## [DOCUMENT TEXT]

18th Annual Summer Institute on Early Childhood Development
The Early Years: In, About, and For the Environment
This year the theme of our Summer Institute is, The Early Years: In, About, and For the Environment. The event will focus on the effects of climate change on the early years, and how we can incorporate environmental responsibility into the early years to support young children towards climate responsibility and action.
Speakers will range from advocates to researchers. We will share lessons learned from Indigenous communities and others who are trailblazers in this area, and end the institute with building partnerships and capacities.
Day One - Advocating: Climate Change and the Early Years
Monday, May 30, 2022 | 10:00 a.m. to 12:30 p.m.
Day one will set the context for the institute. Why is climate change within the early years important? How has climate change impacted young children and how can we work across silos to address the effects on our youngest learners?
William lives on Chief Drygeese Territory (Yellowknife, NT) where he witnesses the climate emergency on a daily basis: thawing permafrost, higher precipitations leading to buildings collapse, thinner ice shelf, erratic fish population, and more. A building engineer (Concordia University ’17), advocate and campaigner for climate (Cornell, ’19), he specializes in green buildings and decarbonization of the building sector (Université du Québec à Chicoutimi, ’18). He likes working at the intersection of design, engineering, climate advocacy, sustainability and research.
He’s working for a net-zero carbon future, and sees 2030 as a goalpost for carbon-neutrality in the building sector. In 2019, William demonstrated that the complete decarbonization of the building sector in the Northwest Territories by 2030 would have a 9% return on investment from eliminated spending on heating oil; saving northerners $20M annually, and creating 87 direct jobs.
William’s research interests currently lie in climate mitigation, biochar, pyrogenic carbon capture and storage, hydrogen energy storage, green buildings, renewable energy production, decarbonization, decolonization and energy storage solutions for northern locations.
Action feels better than anxiety; William spends most of his time working or volunteering around climate.

## [DATA UNDER STUDY]
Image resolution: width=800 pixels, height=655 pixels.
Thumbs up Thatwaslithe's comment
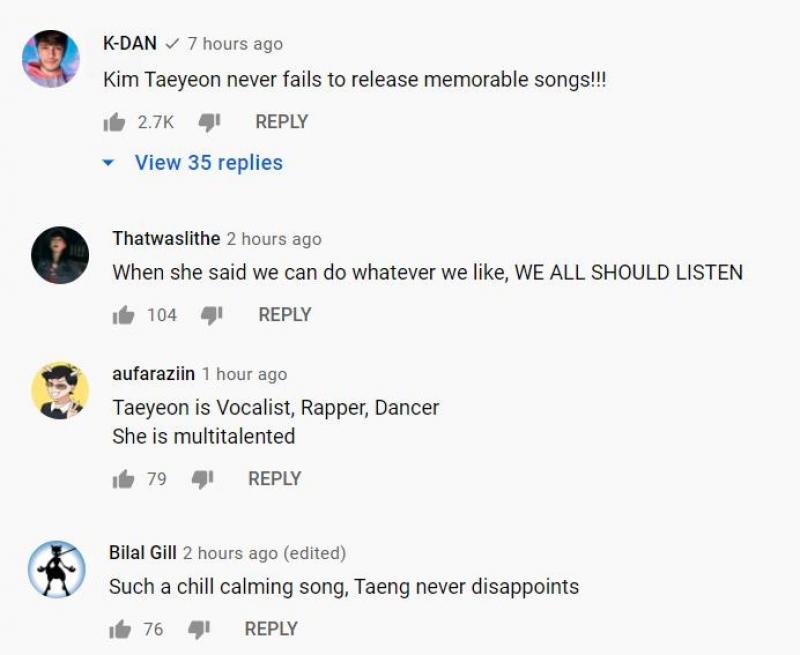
--
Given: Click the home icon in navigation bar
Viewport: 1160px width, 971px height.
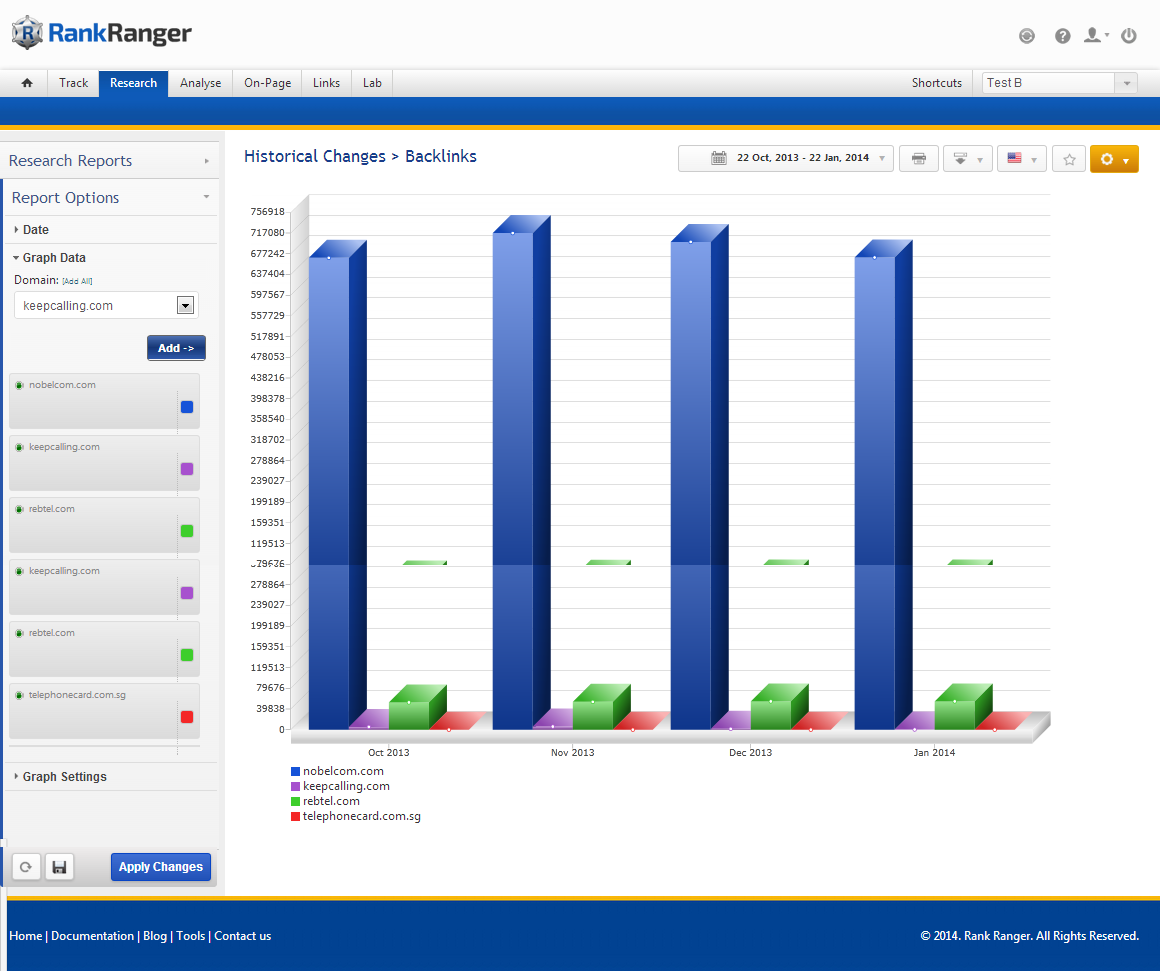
* * *
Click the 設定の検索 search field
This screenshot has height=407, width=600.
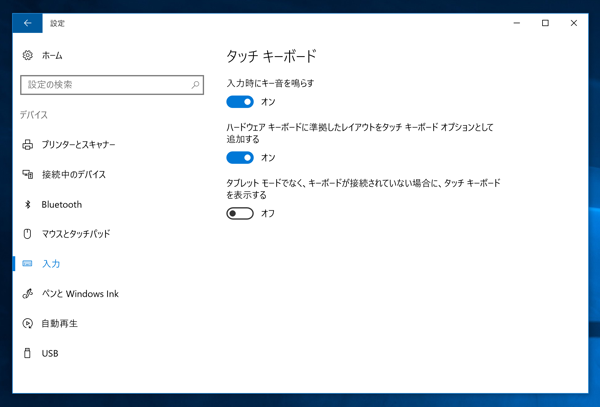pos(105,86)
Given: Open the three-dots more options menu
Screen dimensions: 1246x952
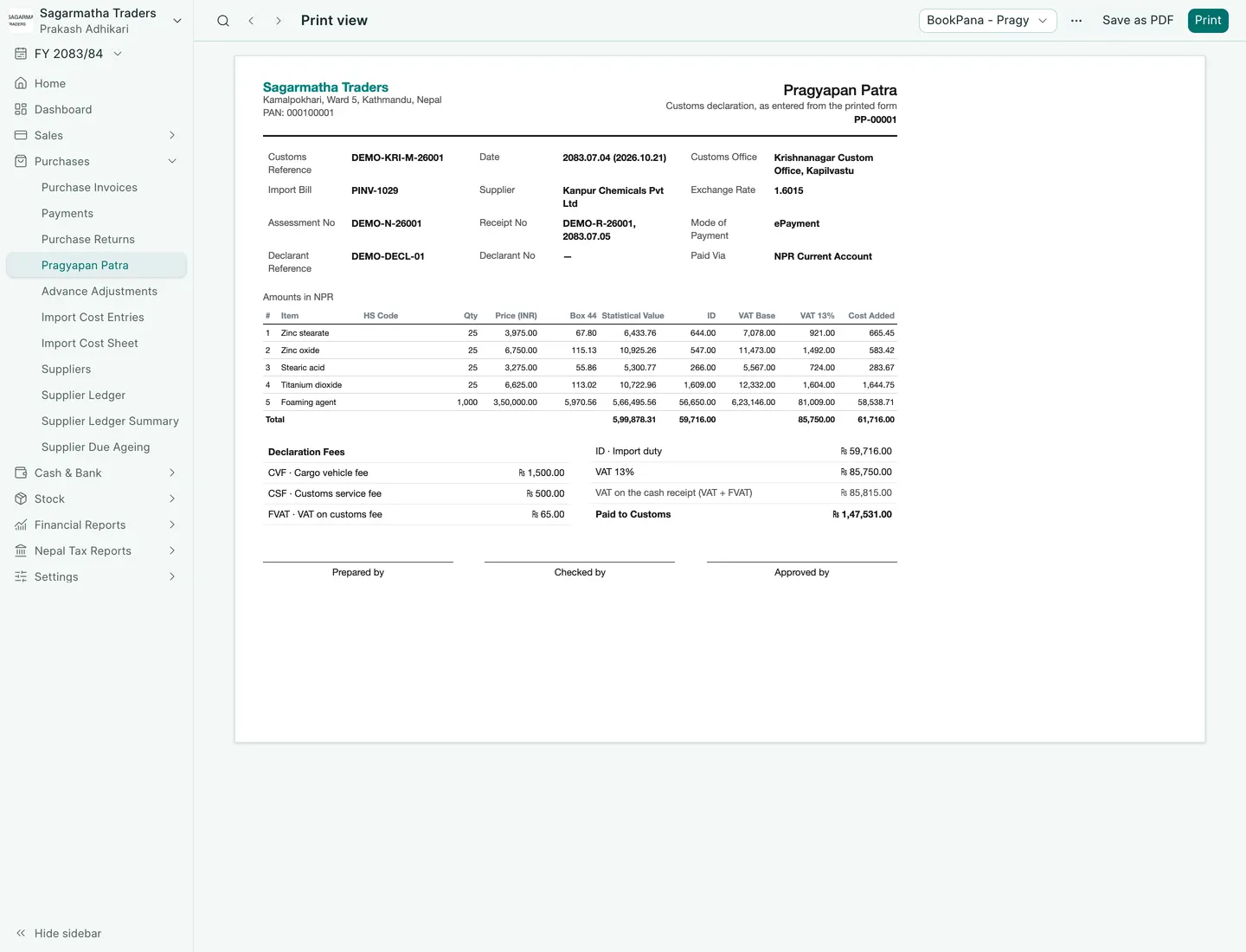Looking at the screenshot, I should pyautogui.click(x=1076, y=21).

## [REQUIRED ACTIONS]
(1) Summarize the Summer Institute text in two sentences.
(2) List every sign of the climate emergency that, according to the Summer Institute text, William witnesses on a daily basis.
The listing is separate material and has no connection to the Summer Institute text.

## [SOLUTIONS IN ORDER]
(1) The 18th Annual Summer Institute on Early Childhood Development, themed "The Early Years: In, About, and For the Environment," will focus on the effects of climate change on the early years and on incorporating environmental responsibility into them, with speakers ranging from advocates to researchers. Day One, on Monday, May 30, 2022, sets the context for the institute, and the text profiles William, a building engineer and climate advocate in Yellowknife who specializes in green buildings and decarbonization of the building sector.

(2)
- Thawing permafrost
- Higher precipitations leading to buildings collapse
- Thinner ice shelf
- Erratic fish population